The one thing that stood out so strongly for me when considering all the fathers in my family was work ethic. Working and providing was a big theme. My father's father worked in the Bronx as a milkman for Sealtest. He delivered milk to three and four-story walkups without elevators. At one point in his career, he drove a team of horses while delivering milk. He worked hard for most of his life; and to him, a job was a way to support his family. The day he turned 64-- he quit, received his pension and social security, and never worked again. I only knew my grandfather as a retired man.
My own father grew up in a time when the notion of work became aligned with self-realization and doing what you love. My father was a professional man. He used the GI bill to go to college and become a chiropractor. Achieving the American Dream was important to him. He worked up until the day he died at age 84. To him, work and life were synonymous. I always understood my father as a doctor and healer -- it permeated his every waking hour.
For myself, I definitely got the work ethic. I like to work and see the value of work, but working (as my grandfather did) to survive, or working as my father did (to achieve the American Dream) has very little interest for me. I hated working for money. I also did not like working for money to fulfill the intentions of other people or corporations. Work to me has become a spiritual practice. If work does not fulfill on SPICES (spirituality, peace, integrity, community, equality and service), I am likely not to engage in it-- opting instead for living a simpler life. Leading a simpler life is a way to do with less.

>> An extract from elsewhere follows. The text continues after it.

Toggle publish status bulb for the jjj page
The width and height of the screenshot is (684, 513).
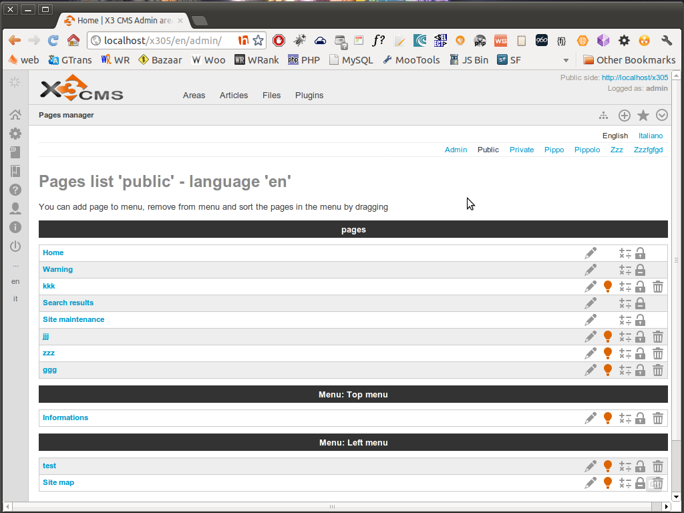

Wanting less stuff can allow more space for SPICES.
I'm not sure my father or grandfather would understand this way of thinking. We were all inculcated to think that more, more, more was the way. In my life (and especially in the lives of my children), I have seen that more, more, more is not sustainable. We have to begin to think about our work and our economic life in ways that are sustainable and inclusive of not just humans, but all living beings.
My grandfather and my father both had a Cadillac Eldorado. 1959 and 1972 respectively. I don't aspire to an Eldorado.
The work of fathers now and in the future may be to provide the leadership and inspiration to bring about a different kind of Eldorado -- not the mythical empire of gold the Spanish sought, but one in which do not face our own extinction because we have been blinded by greed and grandiosity.